Questionada pelo MoneyLab sobre se um ano particularmente penalizador do ponto de vista cambial, em que os investidores europeus com exposição aos EUA viram o retorno das suas carteiras pressionado pela desvalorização do dólar, justificaria uma redução da alocação ao mercado norte-americano em favor da Europa, a gestora respondeu que o foco deve estar na gestão do risco cambial, e não numa redução da exposição ao mercado norte-americano.
“Os Estados Unidos continuam a ser um mercado necessário nas carteiras, pela qualidade das empresas e pela consistência dos resultados. O risco cambial existe, mas deve ser gerido através de cobertura, não através da saída do mercado”, afirmou Elena Domecq
Apesar da pressão cambial, Elena considera que a economia norte-americana mantém fundamentos sólidos, sustentados pelo consumo e pela capacidade de as empresas gerarem resultados, o que continua a justificar a sua relevância numa estratégia de longo prazo.
Europa com fundamentos em melhoria, mas sem substituir os EUA
Também a Europa merece uma leitura mais construtiva, segundo a J.P. Morgan AM, beneficiando de uma mudança gradual para uma política fiscal expansionista e de expectativas de descida de juros. Ainda assim, a gestora não vê o mercado europeu como um substituto direto dos Estados Unidos, mas sim como um complemento numa lógica de diversificação geográfica.
“Elas são economias diferentes, com motores de crescimento distintos. A Europa pode ganhar atratividade, mas isso não significa reduzir estruturalmente a exposição aos EUA”, sublinhou a estratega.
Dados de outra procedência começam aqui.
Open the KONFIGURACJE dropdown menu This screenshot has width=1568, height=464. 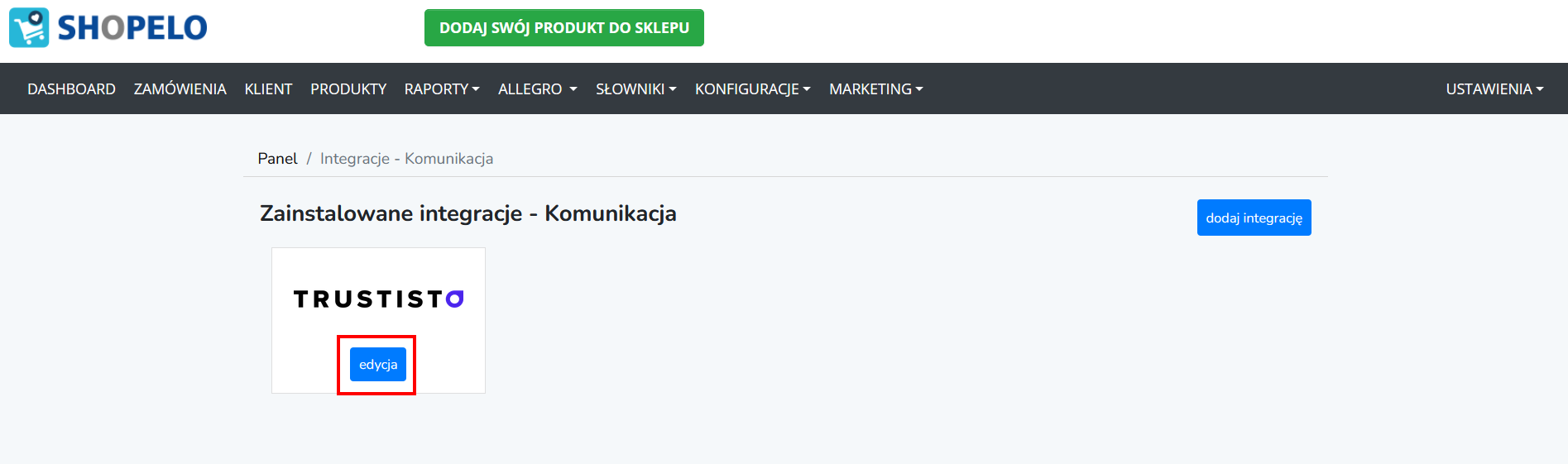coord(753,88)
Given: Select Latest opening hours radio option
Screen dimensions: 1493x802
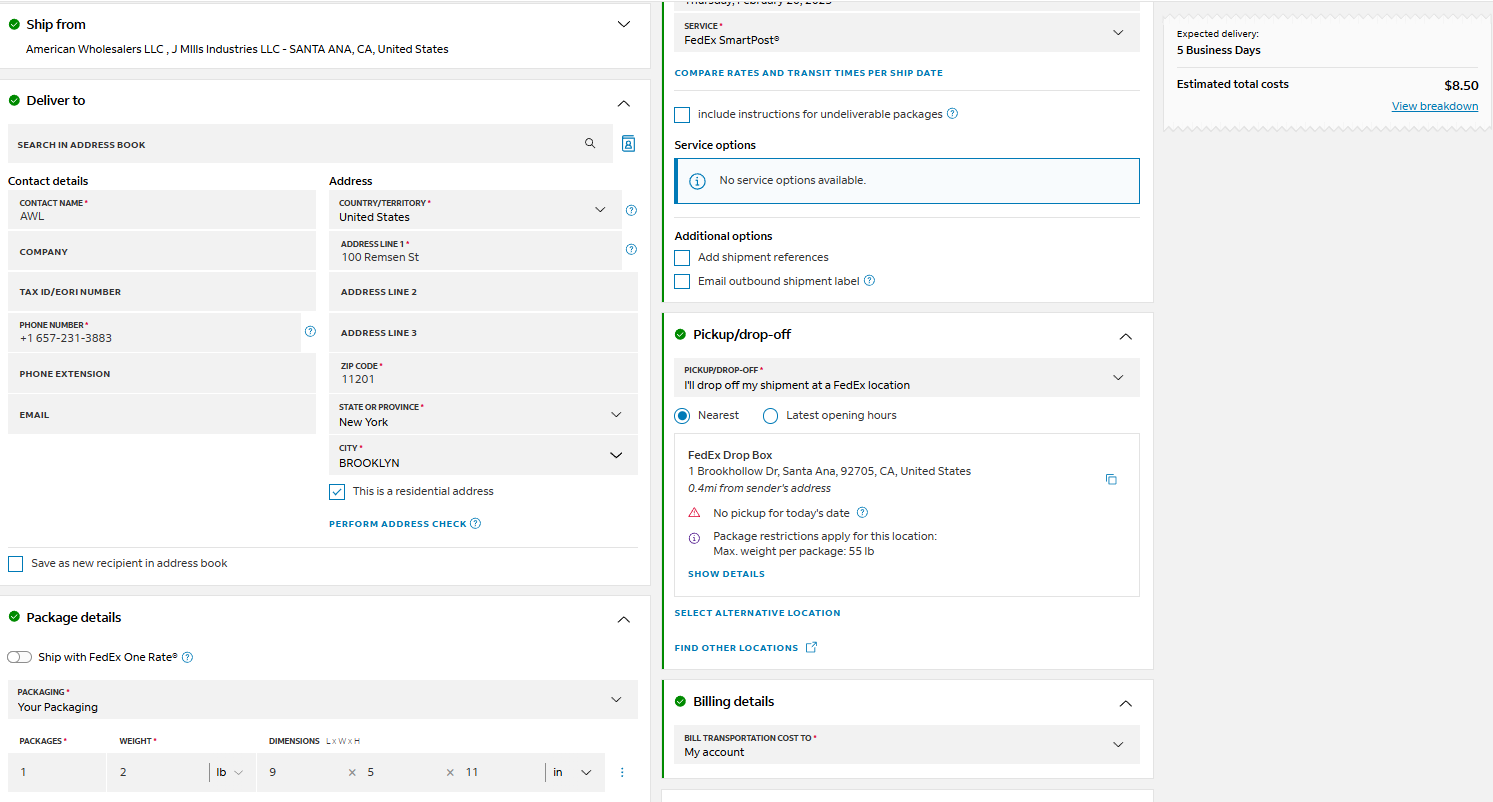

Seletividade é chave num contexto de elevada dispersão
Num ambiente marcado por elevada dispersão de retornos, a J.P. Morgan AM insiste que a seletividade será determinante, tanto a nível regional como setorial. Entre os setores em destaque, a tecnologia continua a merecer uma visão positiva, incluindo a Inteligência Artificial, ainda que com uma abordagem prudente.
“Mantemos uma perspetiva positiva para a IA, mas o desenvolvimento será desigual e nem todas as empresas serão vencedoras. A seleção é essencial”, referiu Elena Domecq, afastando cenários de alarmismo em torno de uma bolha iminente.
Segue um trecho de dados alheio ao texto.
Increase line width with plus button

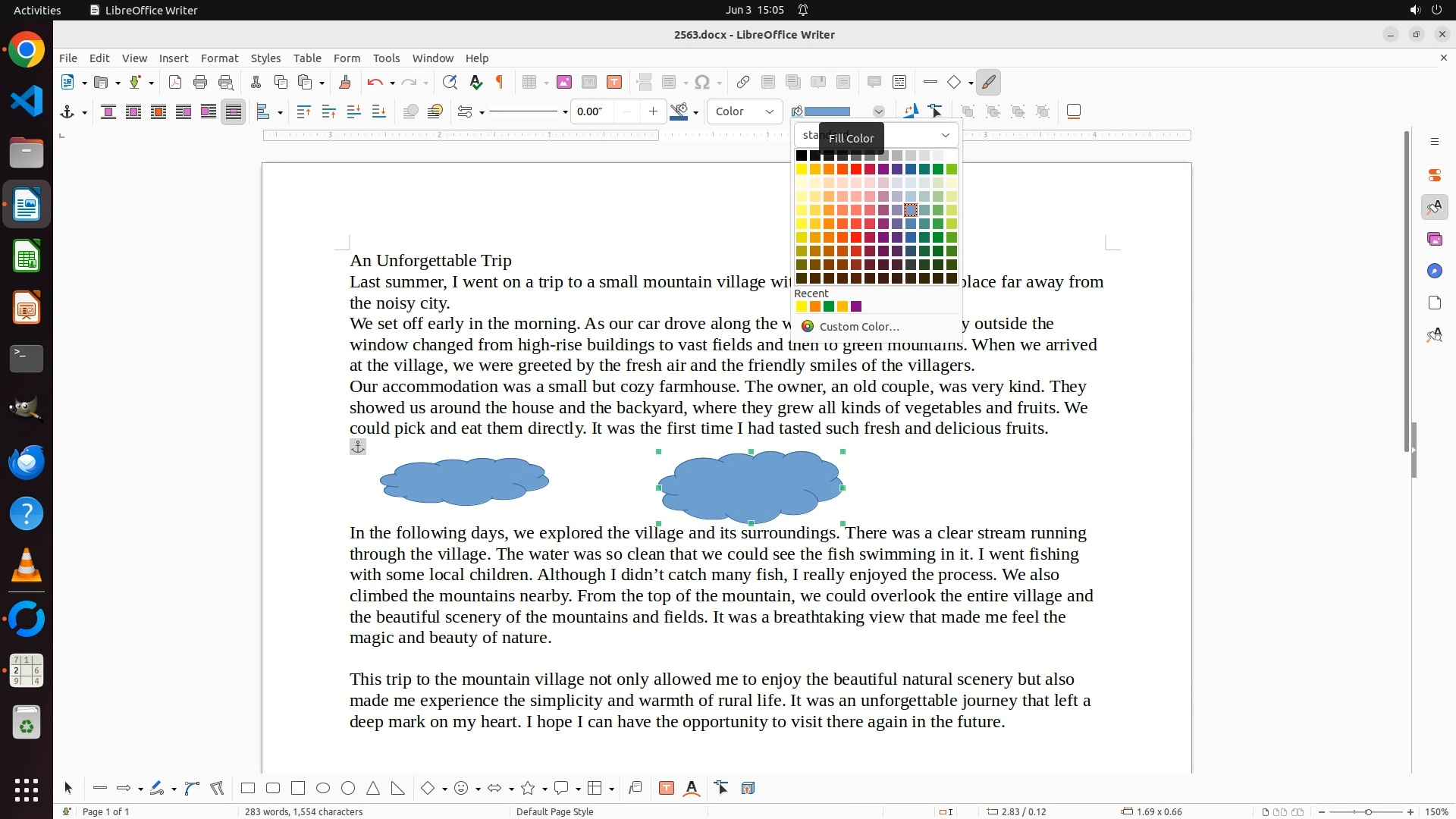(x=653, y=111)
A gestora destacou ainda o setor financeiro, que poderá beneficiar de um ciclo de descida de juros, bem como os mercados emergentes, em particular a região Ásia-Pacífico, que apresenta perspetivas mais atrativas.
Obrigações voltam a ganhar espaço nas carteiras
No segmento obrigacionista, a J.P. Morgan AM mostrou-se positivo, considerando que as yields continuam atrativas e que a classe de ativos recupera relevância como instrumento de proteção e diversificação. A preferência recai sobre obrigações de menor duração, reduzindo a sensibilidade a oscilações das taxas de juro, com destaque para a dívida soberana dos mercados emergentes.
Num cenário ainda marcado por incerteza macroeconómica, a mensagem central da gestora passa por manter disciplina, diversificação e uma abordagem seletiva, evitando decisões precipitadas em resposta à volatilidade de curto prazo.